Delight Springs

Thursday, April 9, 2015

Hegel & Schopenhauer


We're into the 19th century, with Hegel (and Robert Stern on Hegel's dialectic) and his arch-rival Schopenhauer. A pair of audacious Hun metaphysicians who presumed to speak grandly for Reality. 

(What's real, if you ask me? Younger Daughter's home pitching debut for her new school resulted in a 15-3 win yesterday afternoon, as she chipped in another triple and a beautiful scoring line drive to support her own cause. Later, Older Daughter phoned home from college with news that she's been recognized for excelling in both cinema and oratory. That's reality. I don't need a theory to tell me so. But Hegel and Schopenhauer thought otherwise.)

And here come the Germans now, led by their skipper Knobby Hegel... 


Hegel was the ultimate optimist, Schopenhauer the uber-pessimist. I prefer to split the difference with meliorism, myself. More on that later. [Hegel up@dawn... pointless will... James reads Hegel; and some quotes from Schopenhauer, Mill, and Darwin]

They’re both in the song, if that helps. Let’s see… Schopenhauer and Hegel were both out-consumed by David Hume.

But it would probably be more helpful to relate the Germans to their predecessor Kant.

Schopenhauer and Hegel tried to go beyond Kant’s proscription against specifying the “thing-in-itself,” the ultimate “noumenal” reality beneath the appearances. For Hegel, History’s the thing. For Schopenhauer it’s Will.
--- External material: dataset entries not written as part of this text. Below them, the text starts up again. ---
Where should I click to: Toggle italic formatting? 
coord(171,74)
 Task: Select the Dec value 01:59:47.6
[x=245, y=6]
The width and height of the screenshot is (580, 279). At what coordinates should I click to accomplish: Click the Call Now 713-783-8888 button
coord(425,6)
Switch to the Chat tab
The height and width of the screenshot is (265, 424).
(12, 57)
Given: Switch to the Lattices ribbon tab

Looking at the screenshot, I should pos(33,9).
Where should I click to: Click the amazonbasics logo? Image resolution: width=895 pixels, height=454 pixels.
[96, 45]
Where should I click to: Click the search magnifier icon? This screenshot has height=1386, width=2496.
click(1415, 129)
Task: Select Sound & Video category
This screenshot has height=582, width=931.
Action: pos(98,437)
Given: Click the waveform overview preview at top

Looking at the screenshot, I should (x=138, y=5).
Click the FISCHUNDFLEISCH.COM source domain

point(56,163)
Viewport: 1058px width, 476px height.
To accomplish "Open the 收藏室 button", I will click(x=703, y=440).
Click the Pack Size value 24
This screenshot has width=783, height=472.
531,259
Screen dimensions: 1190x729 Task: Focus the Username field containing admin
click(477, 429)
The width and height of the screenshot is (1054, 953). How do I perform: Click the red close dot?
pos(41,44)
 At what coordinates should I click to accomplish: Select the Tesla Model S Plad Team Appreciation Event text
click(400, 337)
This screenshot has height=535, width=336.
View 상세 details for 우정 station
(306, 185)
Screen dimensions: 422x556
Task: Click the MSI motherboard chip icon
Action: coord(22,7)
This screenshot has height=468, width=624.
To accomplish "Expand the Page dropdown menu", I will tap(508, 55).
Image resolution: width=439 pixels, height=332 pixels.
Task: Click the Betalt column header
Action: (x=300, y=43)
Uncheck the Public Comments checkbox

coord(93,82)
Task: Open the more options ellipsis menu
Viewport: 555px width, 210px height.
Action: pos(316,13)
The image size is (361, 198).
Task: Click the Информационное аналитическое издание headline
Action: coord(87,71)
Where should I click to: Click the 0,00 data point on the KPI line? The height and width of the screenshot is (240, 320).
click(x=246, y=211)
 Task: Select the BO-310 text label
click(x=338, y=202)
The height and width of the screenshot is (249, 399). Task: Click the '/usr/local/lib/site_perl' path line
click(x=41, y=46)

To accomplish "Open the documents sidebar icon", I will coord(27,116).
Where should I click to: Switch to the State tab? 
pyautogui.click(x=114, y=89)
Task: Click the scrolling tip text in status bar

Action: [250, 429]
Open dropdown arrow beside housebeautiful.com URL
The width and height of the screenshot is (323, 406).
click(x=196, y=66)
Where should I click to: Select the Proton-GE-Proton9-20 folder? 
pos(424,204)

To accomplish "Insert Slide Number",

An amusing sidelight: in spite of himself, and his intent to renounce personal will (so as to starve ultimate Will, or at least deprive it), Schopenhauer was stubbornly competitive with his philosophical rival Hegel. He insisted on lecturing at the same time as the more popular Hegel, with predictable results

But you have to wonder if his auditors understood a word Hegel said? Maybe free gas was provided? (See William James’s “observations on the effects of nitrous-oxide-gas-intoxication” and his essay On Some Hegelisms - ”sounds like nonsense, but it is pure on-sense!”)

That's funny, but not entirely fair. Hegel wanted to fly with Minerva, through a glorious dawn. Any given snippet of Hegelian prose may be impenetrable, but his overall objective is clear enough: he wanted us to understand ourselves and our lives as active participants in the great progressive unfolding of history, of the coming-to-consciousness of spirit ("geist"), of the birth of enlightenment and freedom. Friendly aspirations all.

My old Mizzou prof often spoke of  "Friend Hegel," and so did Michael Prowse.
To the degree that we are thinking beings, Hegel says, we have to consider ourselves as part of a larger whole and not as neatly individuated। He calls this mental whole Geist, or Spirit, and tries to work out the rules by which it develops through time… Hegel didn’t regard Geist as something that stands apart from, or above, human individuals. He saw it rather as the forms of thought that are realised in human minds… What Hegel does better than most philosophers is explain how individuals are linked together and why it is important to commit oneself to the pursuit of the general or common good.
And that's why, as Stern points out, 
Hegel thinks that one important movement in history is the movement from thinking that just one of us is entitled to freedom (a king, say) to some (the patricians of ancient Athens, say) to all of us, where obviously this development relates to changing views of what freedom is, what we are, how we relate to one another... I'm not free unless I'm working for the good of society.
That's not Schopenhauer's view, nor is it even remotely close to his mindset and general sensibility. Anything at all ambitious, let alone something as grand as the liberation of society and triumph of good, was to him just more fuel for the Will. Will is a voracious, never-sated, all-devouring blind force or power that uses us, and everything else in its path, to no end beyond its own perpetuation and expansion.

Moreover, Schopenhauer was morose and constitutionally dis-affected. He despised happiness as a form of self-delusion.


But I have to admit: for such an old sourpuss, Schopenhauer’s a lot of fun to read. His aphoristic Art of Controversy is a good place to begin.
The average man pursues the shadow of happiness with unwearied labour; and the thinker, the shadow of truth; and both, though phantoms are all they have, possess in them as much as they can grasp. Life is a language in which certain truths are conveyed to us; could we learn them in some other way, we should not live. Thus it is that wise sayings and prudential maxims will never make up for the lack of experience, or be a substitute for life itself.

And his Studies in Pessimism are oddly cheerful.

One of the lesser-known but more intriguing facets of Schopenhauer’s philosophy was his belief that music is our point of entree to Will, and to ultimate reality.




Schopenhauer, like Rousseau, loved his dog…So maybe he knew a little something about love.